PRESENTER: Dr. Kimberly A. Jameson (Institute for Mathematical Behavioral Sciences at the University of California, Irvine) http://aris.ss.uci.edu/~kjameson/kjameson.html
ABSTRACT: One of the most widely cited datasets in Psychology is the “World Color Survey” (known as the WCS – http://www.icsi.berkeley.edu/wcs/data.html). The WCS database stems from the classic 1969 theory of cross-cultural color categorization published by Berlin and Kay (Berlin, Brent and Paul Kay, 1969, Basic Color Terms: Their Universality and Evolution. Berkeley and Los Angeles: University of California). The WCS contains data from 110 linguistic societies from across the globe. The raw WCS data were painstakingly hand-transcribed and digitized over a number of years by just a few researchers, and gradually became publicly available beginning in 2005. About 2009 the WCS database was complete, and the last 5 years the WCS has seen a substantial rise in impact – being widely referenced across a range of psychological, linguistic, and cognitive science disciplines. Happily, an equally valuable extension of the WCS database exists in the MesoAmerican Color Survey (or MCS). The MCS was conducted by Dr. Robert E. MacLaury, a student and colleague of Berlin and Kay’s, in the early 1980’s. The MCS data collection methods were similar to the WCS, however MCS languages differ as it includes 116 surveyed societies from MesoAmerica. Thus the MCS database substantially extends the scope and wealth of information provided for by the widely-cited WCS. Unfortunately the MCS data is currently not in digital format.

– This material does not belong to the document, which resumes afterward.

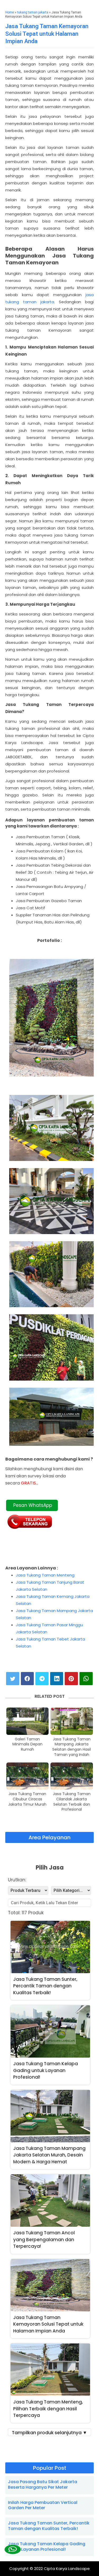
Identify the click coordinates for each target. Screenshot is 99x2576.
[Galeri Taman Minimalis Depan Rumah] (27, 1721)
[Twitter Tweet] (12, 1678)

So although R. E. MacLaury published a theory and analyses of the MCS data in his 1997 book Color and Cognition in Mesoamerica, the thousands of pages of raw MCS survey data has never been publicly available, and up to now has been locked away in handwritten paper format. Here I present a recently funded project to transcribe the MCS data into an open-access digital database for general use by students and research scientists. This new in-progress project aims to use the power of the web, employing internet-based research methods to address the challenges inherent in the labor-intensive transcription and coding of the MCS data. The end goal — for which suggestions and comments are warmly welcomed — is to quickly and optimally take the MCS archive from hand written pages to a usable digitally encoded format.